:: Your task ::
Each record is to be given again without alteration.

(Stored data entries)
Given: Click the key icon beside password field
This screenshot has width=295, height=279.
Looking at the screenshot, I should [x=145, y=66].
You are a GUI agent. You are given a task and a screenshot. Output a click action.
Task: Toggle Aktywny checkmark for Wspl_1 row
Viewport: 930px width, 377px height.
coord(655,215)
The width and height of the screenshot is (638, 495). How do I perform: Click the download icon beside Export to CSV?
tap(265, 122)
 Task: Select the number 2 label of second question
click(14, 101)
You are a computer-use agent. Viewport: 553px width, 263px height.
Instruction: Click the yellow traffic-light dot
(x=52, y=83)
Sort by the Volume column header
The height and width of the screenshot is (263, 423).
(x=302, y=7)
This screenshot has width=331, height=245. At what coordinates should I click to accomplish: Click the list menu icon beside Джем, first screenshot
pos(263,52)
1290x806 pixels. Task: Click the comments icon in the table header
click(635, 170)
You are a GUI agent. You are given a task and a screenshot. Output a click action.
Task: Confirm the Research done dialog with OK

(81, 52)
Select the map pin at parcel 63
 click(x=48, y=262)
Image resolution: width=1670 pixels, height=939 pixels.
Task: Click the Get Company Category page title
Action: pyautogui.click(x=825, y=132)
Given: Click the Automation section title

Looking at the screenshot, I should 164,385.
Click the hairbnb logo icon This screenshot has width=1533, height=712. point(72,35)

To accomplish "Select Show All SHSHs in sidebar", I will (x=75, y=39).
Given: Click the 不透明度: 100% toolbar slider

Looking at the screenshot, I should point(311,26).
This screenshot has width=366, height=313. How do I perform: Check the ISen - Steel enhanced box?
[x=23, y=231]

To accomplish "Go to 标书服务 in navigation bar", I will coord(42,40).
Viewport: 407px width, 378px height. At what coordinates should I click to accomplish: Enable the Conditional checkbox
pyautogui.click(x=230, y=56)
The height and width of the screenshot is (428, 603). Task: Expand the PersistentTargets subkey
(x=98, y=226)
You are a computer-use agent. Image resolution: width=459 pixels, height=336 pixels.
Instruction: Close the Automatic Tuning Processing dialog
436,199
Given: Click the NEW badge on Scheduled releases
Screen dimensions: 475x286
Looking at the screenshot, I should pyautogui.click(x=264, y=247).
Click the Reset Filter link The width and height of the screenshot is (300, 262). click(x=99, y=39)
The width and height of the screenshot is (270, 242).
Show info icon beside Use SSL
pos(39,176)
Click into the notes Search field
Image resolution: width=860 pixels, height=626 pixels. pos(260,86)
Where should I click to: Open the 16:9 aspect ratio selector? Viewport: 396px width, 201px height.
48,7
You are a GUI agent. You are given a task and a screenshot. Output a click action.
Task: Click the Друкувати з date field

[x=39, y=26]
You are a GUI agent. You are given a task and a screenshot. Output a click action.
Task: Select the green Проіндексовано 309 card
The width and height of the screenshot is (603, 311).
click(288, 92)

:: Solution to the exercise ::
Given: Click the key icon beside password field
This screenshot has width=295, height=279.
Looking at the screenshot, I should [x=145, y=66].
You are a GUI agent. You are given a task and a screenshot. Output a click action.
Task: Toggle Aktywny checkmark for Wspl_1 row
Viewport: 930px width, 377px height.
coord(655,215)
The width and height of the screenshot is (638, 495). How do I perform: Click the download icon beside Export to CSV?
tap(265, 122)
 Task: Select the number 2 label of second question
click(14, 101)
You are a computer-use agent. Viewport: 553px width, 263px height.
Instruction: Click the yellow traffic-light dot
(x=52, y=83)
Sort by the Volume column header
The height and width of the screenshot is (263, 423).
(x=302, y=7)
This screenshot has width=331, height=245. At what coordinates should I click to accomplish: Click the list menu icon beside Джем, first screenshot
pos(263,52)
1290x806 pixels. Task: Click the comments icon in the table header
click(635, 170)
You are a GUI agent. You are given a task and a screenshot. Output a click action.
Task: Confirm the Research done dialog with OK

(81, 52)
Select the map pin at parcel 63
 click(x=48, y=262)
Image resolution: width=1670 pixels, height=939 pixels.
Task: Click the Get Company Category page title
Action: pyautogui.click(x=825, y=132)
Given: Click the Automation section title

Looking at the screenshot, I should 164,385.
Click the hairbnb logo icon This screenshot has width=1533, height=712. point(72,35)

To accomplish "Select Show All SHSHs in sidebar", I will (x=75, y=39).
Given: Click the 不透明度: 100% toolbar slider

Looking at the screenshot, I should point(311,26).
This screenshot has width=366, height=313. How do I perform: Check the ISen - Steel enhanced box?
[x=23, y=231]

To accomplish "Go to 标书服务 in navigation bar", I will coord(42,40).
Viewport: 407px width, 378px height. At what coordinates should I click to accomplish: Enable the Conditional checkbox
pyautogui.click(x=230, y=56)
The height and width of the screenshot is (428, 603). Task: Expand the PersistentTargets subkey
(x=98, y=226)
You are a computer-use agent. Image resolution: width=459 pixels, height=336 pixels.
Instruction: Close the Automatic Tuning Processing dialog
436,199
Given: Click the NEW badge on Scheduled releases
Screen dimensions: 475x286
Looking at the screenshot, I should pyautogui.click(x=264, y=247).
Click the Reset Filter link The width and height of the screenshot is (300, 262). click(x=99, y=39)
The width and height of the screenshot is (270, 242).
Show info icon beside Use SSL
pos(39,176)
Click into the notes Search field
Image resolution: width=860 pixels, height=626 pixels. pos(260,86)
Where should I click to: Open the 16:9 aspect ratio selector? Viewport: 396px width, 201px height.
48,7
You are a GUI agent. You are given a task and a screenshot. Output a click action.
Task: Click the Друкувати з date field

[x=39, y=26]
You are a GUI agent. You are given a task and a screenshot. Output a click action.
Task: Select the green Проіндексовано 309 card
The width and height of the screenshot is (603, 311).
click(288, 92)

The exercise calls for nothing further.